Where does the word "boutique" show up in the records? Copy every line that holds it.
***** Provided information *****
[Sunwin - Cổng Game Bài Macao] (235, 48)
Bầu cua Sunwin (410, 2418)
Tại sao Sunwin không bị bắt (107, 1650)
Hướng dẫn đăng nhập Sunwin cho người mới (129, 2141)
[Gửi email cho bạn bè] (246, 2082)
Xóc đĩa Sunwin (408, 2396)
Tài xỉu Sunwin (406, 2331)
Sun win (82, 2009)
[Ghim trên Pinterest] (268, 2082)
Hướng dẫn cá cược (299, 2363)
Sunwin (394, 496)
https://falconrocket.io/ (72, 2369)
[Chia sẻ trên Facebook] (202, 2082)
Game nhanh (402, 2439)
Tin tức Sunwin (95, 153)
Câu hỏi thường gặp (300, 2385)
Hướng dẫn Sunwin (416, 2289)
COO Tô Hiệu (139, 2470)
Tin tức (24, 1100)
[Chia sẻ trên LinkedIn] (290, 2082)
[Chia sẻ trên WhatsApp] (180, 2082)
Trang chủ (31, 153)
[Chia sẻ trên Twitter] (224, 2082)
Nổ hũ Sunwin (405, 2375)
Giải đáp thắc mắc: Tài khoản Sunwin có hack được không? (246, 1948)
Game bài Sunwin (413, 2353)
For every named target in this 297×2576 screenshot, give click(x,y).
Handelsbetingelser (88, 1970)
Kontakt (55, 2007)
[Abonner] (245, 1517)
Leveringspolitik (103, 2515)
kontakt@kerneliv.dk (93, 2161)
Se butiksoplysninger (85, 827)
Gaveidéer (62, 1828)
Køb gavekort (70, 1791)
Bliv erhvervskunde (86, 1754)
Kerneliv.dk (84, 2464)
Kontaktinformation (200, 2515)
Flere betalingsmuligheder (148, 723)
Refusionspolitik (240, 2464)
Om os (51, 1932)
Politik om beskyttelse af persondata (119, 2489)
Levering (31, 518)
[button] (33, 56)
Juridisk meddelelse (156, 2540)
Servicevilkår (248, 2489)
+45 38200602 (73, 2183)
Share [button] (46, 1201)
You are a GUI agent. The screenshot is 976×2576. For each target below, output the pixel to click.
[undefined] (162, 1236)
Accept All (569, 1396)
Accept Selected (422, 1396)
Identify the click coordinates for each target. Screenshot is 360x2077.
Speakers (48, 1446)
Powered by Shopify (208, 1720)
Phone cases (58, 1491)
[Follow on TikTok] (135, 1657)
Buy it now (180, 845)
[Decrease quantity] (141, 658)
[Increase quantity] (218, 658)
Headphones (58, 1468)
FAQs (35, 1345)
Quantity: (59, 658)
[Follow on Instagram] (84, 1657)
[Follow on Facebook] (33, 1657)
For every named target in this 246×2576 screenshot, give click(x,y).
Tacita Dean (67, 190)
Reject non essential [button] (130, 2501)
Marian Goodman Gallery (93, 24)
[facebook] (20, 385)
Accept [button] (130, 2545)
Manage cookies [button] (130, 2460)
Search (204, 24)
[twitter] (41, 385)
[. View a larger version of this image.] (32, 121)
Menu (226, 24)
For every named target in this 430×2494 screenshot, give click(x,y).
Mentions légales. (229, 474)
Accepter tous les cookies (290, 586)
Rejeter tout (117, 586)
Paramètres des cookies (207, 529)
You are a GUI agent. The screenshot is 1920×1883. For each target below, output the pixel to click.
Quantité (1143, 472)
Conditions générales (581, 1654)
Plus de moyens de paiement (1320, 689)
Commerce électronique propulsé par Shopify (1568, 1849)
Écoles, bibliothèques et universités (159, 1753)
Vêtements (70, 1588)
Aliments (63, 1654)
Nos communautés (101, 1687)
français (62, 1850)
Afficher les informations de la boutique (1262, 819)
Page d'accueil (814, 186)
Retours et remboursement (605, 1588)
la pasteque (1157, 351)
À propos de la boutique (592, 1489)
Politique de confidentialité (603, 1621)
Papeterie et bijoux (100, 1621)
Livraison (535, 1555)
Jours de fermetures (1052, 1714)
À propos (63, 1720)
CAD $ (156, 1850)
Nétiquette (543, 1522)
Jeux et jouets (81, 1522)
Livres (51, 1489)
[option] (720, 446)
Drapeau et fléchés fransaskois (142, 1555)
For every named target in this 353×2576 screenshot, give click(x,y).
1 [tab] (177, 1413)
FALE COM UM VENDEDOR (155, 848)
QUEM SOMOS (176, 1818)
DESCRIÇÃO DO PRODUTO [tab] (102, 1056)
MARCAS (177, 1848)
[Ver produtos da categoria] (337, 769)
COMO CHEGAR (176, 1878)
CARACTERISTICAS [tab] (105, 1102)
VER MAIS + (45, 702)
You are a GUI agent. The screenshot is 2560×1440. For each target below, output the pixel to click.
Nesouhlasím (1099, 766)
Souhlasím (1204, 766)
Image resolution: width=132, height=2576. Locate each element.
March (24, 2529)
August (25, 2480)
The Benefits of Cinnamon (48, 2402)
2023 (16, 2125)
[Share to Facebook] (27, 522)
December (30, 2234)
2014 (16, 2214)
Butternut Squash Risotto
*****
=== Result of this task ===
Afficher les informations de la boutique (1262, 819)
À propos de la boutique (592, 1489)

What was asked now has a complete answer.